Exercises to complete
1. In the post about the surgeon who removed the wrong lung, rewrite the paragraph beginning "Well he’s back" in fewer words while keeping its main facts.
2. Write the next part of the post about the surgeon who removed the wrong lung, starting after its last sentence.

Source document
+---+

2/1/2010 Update:

Botch-Doc can cut at HUMC again

Remember this story about Dr. Santusht Perera, the surgeon that removed the wrong lung from a patient, and then covered it up? (Meadowlands Hospital in 2000)

Well he’s back “practicing” surgery again at Hoboken University Medcial Center after the NJ Board of Medical Examiners conditionally re-instated his license back on July 22, 2009. Part of this process was to monitor Dr. Perera’s performance on the operating table, to be sure “he didn’t screw up again.” After 10 surgeries without fudged paperwork or missing limbs, he’s now back in full-force at HUMC.

My questions are:

  • Is the NJ Board of Medical Examiners also corrupt? Who lets someone (who you trust with your life) back after being found guilty of covering up his blunder?
  • Why would HUMC CEO Spiros Hatiras just unconditionally accept this decision from the NJ BME without challenging it? (He claimed he had no choice, or face a big-bad scary lawsuit from the doctor).
  • How does having a quack doctor on staff help HUMC’s reputation?

6/26/2008:

Does it matter which lung?

Apparently it does, since one surgeon, who often works out of Hoboken University Medical Center, gets suspended for being “biologically dyslexic.”

From Fox News:

hoboken-surgeon-suspended-wrong-lung-surgery-hoboken-university-medical-center-june-2008.jpg

License Suspended After He Removes Wrong Lung

A New Jersey surgeon’s medical license was suspended after state regulators found he removed the wrong lung from a patient, then tried to conceal the error.

+---+

Information provided
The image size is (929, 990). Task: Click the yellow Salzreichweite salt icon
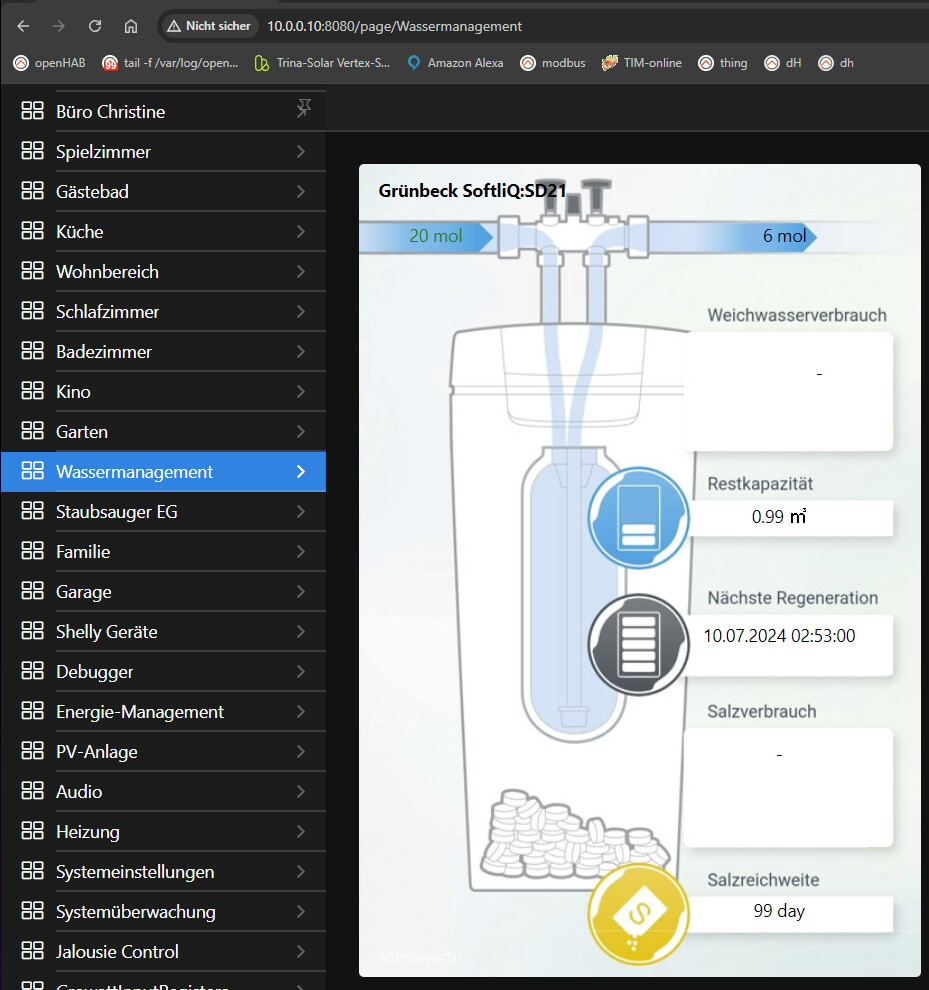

+---+

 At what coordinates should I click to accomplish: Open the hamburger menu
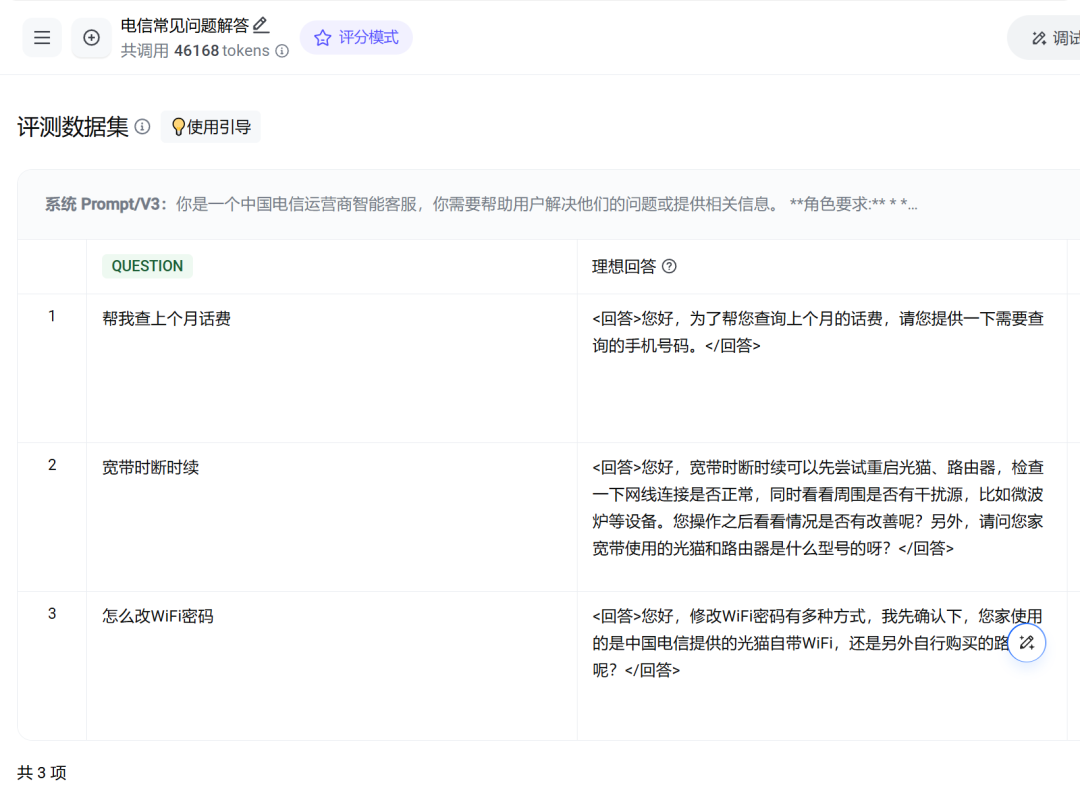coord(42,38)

+---+

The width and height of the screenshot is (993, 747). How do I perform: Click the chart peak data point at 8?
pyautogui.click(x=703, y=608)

+---+

Task responses
1. Dr. Perera is operating again at HUMC. On July 22, 2009, the NJ Board of Medical Examiners conditionally reinstated his license, and his work in the operating room was monitored as part of that process. After 10 surgeries with no fudged paperwork or missing limbs, he is fully back at HUMC.

2.
The State Board of Medical Examiners found Dr. Santusht Perera moved a portion of the patient’s right lung when he should have been removing a tumor in the left lung, the state Attorney General’s Office said Wednesday.

Perera, according to the board, then told the patient that the right lung contained a life-threatening tumor, though there was no such growth. He also altered the patient’s records to show he intended to operate on the right lung.

The board determined that Perera’s actions constituted gross negligence.

The board said the “tragic error” could have been prevented if Dr. Perera had taken “the most basic and minimal of actions that should be taken by a surgeon in advance of surgery.”

Perera, who practices at Hoboken University Medical Center, was assessed $81,000 in fines and reimbursement costs.

His lawyer, Michael J. Keating, is on vacation and not available for comment, his office said Wednesday.

David Wald, a spokesman for the Attorney General’s Office, said no other complaints were pending against the doctor.

Under the ruling, Perera can appeal for an early restoration of his medical license after six months.